How to complete this task: From the opening line of the records through the line bearing "You are a computer-use agent. Screen", set down every line exactly.

Provided entries:
[Start of section]

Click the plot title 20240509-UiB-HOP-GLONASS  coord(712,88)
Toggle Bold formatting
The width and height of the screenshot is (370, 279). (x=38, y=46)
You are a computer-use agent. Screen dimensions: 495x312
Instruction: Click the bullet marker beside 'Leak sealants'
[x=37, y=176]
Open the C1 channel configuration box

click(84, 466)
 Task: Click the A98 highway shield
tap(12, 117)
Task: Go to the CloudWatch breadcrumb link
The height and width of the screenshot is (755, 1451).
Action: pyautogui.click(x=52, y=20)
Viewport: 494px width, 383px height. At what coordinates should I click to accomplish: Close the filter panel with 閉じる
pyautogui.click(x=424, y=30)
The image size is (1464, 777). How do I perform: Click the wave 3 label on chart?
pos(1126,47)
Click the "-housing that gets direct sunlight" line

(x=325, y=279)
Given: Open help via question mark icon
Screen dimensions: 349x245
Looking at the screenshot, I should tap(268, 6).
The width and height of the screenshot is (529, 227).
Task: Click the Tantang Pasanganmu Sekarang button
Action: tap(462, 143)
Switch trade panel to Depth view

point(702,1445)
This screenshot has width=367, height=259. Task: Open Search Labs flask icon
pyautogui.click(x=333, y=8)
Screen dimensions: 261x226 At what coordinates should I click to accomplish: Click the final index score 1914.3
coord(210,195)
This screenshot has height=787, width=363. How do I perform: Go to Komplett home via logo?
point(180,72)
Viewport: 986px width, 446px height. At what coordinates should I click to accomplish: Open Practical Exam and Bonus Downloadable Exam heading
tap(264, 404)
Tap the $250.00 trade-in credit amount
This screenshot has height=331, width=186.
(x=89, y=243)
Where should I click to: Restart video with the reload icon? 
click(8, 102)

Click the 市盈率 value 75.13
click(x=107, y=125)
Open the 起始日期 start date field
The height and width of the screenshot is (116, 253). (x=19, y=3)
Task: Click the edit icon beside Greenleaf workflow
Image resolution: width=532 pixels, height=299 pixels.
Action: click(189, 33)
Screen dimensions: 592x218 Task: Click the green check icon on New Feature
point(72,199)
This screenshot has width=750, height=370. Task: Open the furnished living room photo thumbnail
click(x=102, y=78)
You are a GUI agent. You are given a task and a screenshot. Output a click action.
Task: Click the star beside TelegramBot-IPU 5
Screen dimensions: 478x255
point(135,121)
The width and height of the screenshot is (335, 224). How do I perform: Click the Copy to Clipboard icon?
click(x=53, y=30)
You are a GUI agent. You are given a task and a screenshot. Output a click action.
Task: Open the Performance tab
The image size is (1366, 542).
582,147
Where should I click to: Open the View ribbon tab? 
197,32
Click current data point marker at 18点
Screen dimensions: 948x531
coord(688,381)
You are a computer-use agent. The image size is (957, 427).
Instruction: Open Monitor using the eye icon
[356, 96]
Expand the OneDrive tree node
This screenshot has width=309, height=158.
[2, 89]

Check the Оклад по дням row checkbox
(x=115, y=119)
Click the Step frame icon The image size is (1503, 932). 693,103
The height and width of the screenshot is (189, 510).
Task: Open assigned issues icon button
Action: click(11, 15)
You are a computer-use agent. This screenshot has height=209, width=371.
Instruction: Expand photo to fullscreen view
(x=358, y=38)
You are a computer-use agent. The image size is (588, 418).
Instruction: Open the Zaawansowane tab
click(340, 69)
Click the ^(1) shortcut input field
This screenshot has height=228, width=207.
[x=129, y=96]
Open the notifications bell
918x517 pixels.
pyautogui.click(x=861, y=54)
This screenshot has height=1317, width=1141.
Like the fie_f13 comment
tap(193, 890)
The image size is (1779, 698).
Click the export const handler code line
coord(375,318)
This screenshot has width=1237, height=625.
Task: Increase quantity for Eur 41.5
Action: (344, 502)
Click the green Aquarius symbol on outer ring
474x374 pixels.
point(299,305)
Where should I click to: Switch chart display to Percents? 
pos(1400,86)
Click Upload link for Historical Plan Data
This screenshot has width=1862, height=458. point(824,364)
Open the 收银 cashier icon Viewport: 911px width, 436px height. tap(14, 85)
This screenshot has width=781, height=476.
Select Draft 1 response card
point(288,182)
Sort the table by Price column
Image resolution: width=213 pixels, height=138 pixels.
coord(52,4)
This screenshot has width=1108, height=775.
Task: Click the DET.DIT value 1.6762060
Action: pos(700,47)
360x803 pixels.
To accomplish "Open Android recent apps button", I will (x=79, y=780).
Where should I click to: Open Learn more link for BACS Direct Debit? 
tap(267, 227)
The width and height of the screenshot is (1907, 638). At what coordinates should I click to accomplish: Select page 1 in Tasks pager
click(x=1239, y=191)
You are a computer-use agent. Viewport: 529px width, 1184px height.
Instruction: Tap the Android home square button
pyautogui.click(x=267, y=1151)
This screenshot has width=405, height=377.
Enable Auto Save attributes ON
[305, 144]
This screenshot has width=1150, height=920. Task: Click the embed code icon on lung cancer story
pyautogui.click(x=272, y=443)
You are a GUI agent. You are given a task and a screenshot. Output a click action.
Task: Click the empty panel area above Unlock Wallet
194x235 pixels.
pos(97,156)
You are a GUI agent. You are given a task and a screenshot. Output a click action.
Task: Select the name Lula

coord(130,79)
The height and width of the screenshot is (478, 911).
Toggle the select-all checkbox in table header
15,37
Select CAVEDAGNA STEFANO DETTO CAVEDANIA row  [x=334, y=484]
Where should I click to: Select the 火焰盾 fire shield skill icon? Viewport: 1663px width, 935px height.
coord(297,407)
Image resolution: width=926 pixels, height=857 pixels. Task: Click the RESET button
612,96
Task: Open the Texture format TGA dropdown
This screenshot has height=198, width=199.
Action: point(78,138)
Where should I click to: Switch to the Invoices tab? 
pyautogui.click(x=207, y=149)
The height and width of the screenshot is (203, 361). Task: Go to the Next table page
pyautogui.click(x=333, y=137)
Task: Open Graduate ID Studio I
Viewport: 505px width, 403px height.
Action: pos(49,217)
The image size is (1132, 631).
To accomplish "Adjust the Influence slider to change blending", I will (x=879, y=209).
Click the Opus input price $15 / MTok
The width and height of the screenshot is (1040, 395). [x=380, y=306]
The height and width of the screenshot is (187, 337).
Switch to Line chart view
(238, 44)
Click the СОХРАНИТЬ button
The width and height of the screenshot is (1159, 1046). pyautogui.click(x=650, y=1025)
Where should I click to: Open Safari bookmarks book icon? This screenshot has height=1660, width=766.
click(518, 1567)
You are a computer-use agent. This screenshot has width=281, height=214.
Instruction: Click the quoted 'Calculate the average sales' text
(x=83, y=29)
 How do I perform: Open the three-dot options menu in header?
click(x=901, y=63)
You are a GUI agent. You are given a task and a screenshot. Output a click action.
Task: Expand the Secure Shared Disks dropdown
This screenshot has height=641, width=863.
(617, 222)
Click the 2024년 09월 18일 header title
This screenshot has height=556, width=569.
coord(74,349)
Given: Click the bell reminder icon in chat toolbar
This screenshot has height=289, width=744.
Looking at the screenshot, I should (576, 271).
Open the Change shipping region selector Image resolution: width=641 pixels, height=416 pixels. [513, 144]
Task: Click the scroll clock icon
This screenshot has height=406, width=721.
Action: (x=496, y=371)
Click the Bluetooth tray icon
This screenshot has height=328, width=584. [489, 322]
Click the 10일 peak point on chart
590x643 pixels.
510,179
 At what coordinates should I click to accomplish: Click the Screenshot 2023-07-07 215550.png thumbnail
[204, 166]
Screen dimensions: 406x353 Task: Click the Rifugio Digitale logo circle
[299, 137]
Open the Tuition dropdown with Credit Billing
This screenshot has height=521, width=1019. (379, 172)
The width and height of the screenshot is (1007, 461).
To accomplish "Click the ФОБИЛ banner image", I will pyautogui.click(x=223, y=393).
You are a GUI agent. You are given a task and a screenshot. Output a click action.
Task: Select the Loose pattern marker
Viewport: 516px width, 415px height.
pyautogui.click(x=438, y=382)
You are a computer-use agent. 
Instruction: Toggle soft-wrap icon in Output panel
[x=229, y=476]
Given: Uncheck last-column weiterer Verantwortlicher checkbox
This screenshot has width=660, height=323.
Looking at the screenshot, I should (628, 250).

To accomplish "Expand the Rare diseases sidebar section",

[End of section]

The answer:
Click the plot title 20240509-UiB-HOP-GLONASS  coord(712,88)
Toggle Bold formatting
The width and height of the screenshot is (370, 279). (x=38, y=46)
You are a computer-use agent. Screen dimensions: 495x312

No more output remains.